I’m always fascinated when an incremental change to an existing technology creates a new application. For example, you can browse the Internet with your phone, but its usefulness is limited to times when a regular computer isn’t handy. Eventually, when your phone’s browser speed approaches the speed of your regular computer, you won’t bother getting off the couch to check something online. That’s like a new application.
I was reminded of this while trying to make choices for the home we’re building. As you might imagine, there is a huge amount of home-related information online. But if you want to Google up some ideas for decorating a tall wall, you’re out of luck. If you want to see a bunch of cabinet types that fit with our look, you have to go on a scavenger hunt online. The Internet is surprisingly unhelpful for house design.
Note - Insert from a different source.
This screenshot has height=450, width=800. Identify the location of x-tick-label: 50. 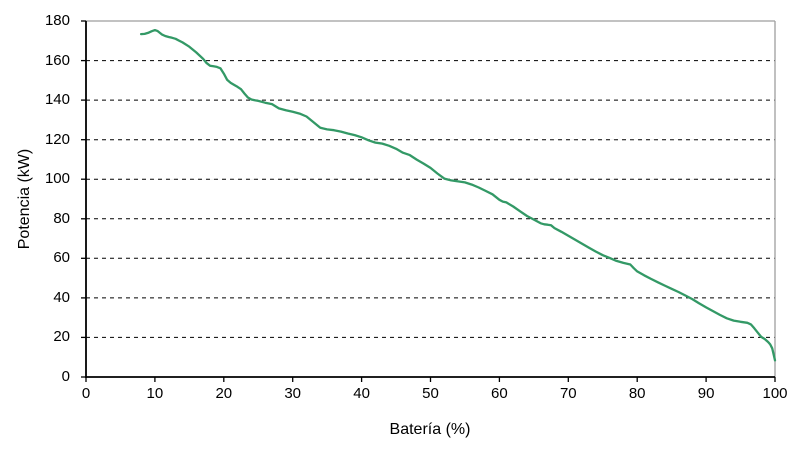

But over time it will evolve into that application.
I predict that by the year 2030 or so you will be able to design an entire home online without much help from architects, designers, engineers, or landscapers. That expertise will all be handled with software, the same way TurboTax took over for the expertise of tax preparers.
As I work through the home design process, I’m struck by the fact there are so many clear rules. The process begs for programming more than art. For example, you want your kitchen near the interior door from the garage, and you want your washing machine relatively near the bedrooms, and so on. I should be able to tell my software my requirements for number of bedrooms, budget, and features, and have it spit out all the designs that meet my criteria. The software would optimize the house shape and orientation for my lot size and even make sure the plumbing distances were minimized. The program could make sure the design met all the local codes and restrictions. And it would be the greenest home that is practical.
The user would still make the final aesthetic decisions, but choosing only from a menu of homes that met his criteria. And he could walk through a 3D model before making any decisions. If he decided to add a bathroom, the entire floor plan would reconfigure to accommodate the change without breaking any rules.
So if your kid wants to become an architect, consider talking him out of it.